Another week has been and gone, so it’s time for another round-up! TL;DR from SocialTalent is here to give you bite-sized stories from the worlds of talent, recruiting and hiring. This week, we bring you news from EY, tips for improving retention, and how to utilise your natural story-telling abilities to make the most of your candidates experience.
EY Embarks on a Major Recruitment Drive
Consultancy firm EY is embarking on a major recruitment drive in Ireland. The firm is set to recruit 215 experienced hires and 305 graduates in total. Taoiseach Leo Varadkar praised the decision, stating that ‘the opportunity that EY provides candidates to base themselves in Ireland while gaining international experience through their global network is vitally important for Ireland Inc’. The new hires will work on major projects across PLCs, entrepreneurial organisations, as well as in the public sector.
How to turn a good candidate into the perfect hire
Are you overlooking good candidates by box-ticking? Technical skills might not be the key to the perfect hire. Bad managerial skills and lack of leadership are cited as top reasons for failed hires.
Technical skills can be learned on the job, but leadership, emotional intelligence and other ‘soft skills’ can turn an experienced candidate into the perfect hire. Avoiding a box-ticking approach to skills and experience could open doors for recruiters to improve their retention rates, candidate experience, and trust in current and potential new positions.
Recruiters as Storytellers?
Do you use storytelling in your recruitment process? Is the story of a company part of your candidate experience?

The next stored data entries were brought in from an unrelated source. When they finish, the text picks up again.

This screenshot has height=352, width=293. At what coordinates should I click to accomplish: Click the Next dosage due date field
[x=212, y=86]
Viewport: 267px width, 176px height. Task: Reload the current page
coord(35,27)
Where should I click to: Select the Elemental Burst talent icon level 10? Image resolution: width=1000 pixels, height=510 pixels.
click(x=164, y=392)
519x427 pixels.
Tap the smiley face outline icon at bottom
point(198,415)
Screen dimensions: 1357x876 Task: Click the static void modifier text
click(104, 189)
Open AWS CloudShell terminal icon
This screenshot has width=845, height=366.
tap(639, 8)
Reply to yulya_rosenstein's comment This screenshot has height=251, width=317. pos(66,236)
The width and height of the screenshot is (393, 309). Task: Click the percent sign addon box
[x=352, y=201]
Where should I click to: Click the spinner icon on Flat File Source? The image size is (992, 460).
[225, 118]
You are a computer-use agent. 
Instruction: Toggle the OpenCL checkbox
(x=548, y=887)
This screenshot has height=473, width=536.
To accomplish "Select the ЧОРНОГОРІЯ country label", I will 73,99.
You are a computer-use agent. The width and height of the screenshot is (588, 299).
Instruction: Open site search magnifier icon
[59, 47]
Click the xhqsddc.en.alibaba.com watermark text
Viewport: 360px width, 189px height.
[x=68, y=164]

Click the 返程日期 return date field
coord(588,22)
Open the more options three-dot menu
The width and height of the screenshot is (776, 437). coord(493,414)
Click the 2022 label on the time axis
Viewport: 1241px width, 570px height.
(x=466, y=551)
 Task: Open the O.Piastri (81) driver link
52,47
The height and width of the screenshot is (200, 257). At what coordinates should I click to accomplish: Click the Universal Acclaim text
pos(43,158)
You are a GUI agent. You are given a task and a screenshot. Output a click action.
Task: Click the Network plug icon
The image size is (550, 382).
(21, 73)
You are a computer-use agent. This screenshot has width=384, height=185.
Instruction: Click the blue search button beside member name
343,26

Hiring good talent means communicating a personality within the brand, and telling real human stories. Stories can be told through videos relevant to job roles, and sharing stories from employees about their own experiences. The culture of a company, from its inception, growth, and the individual narratives within, can all go a long way toward creating the perfect view of the role in the mind of the candidate.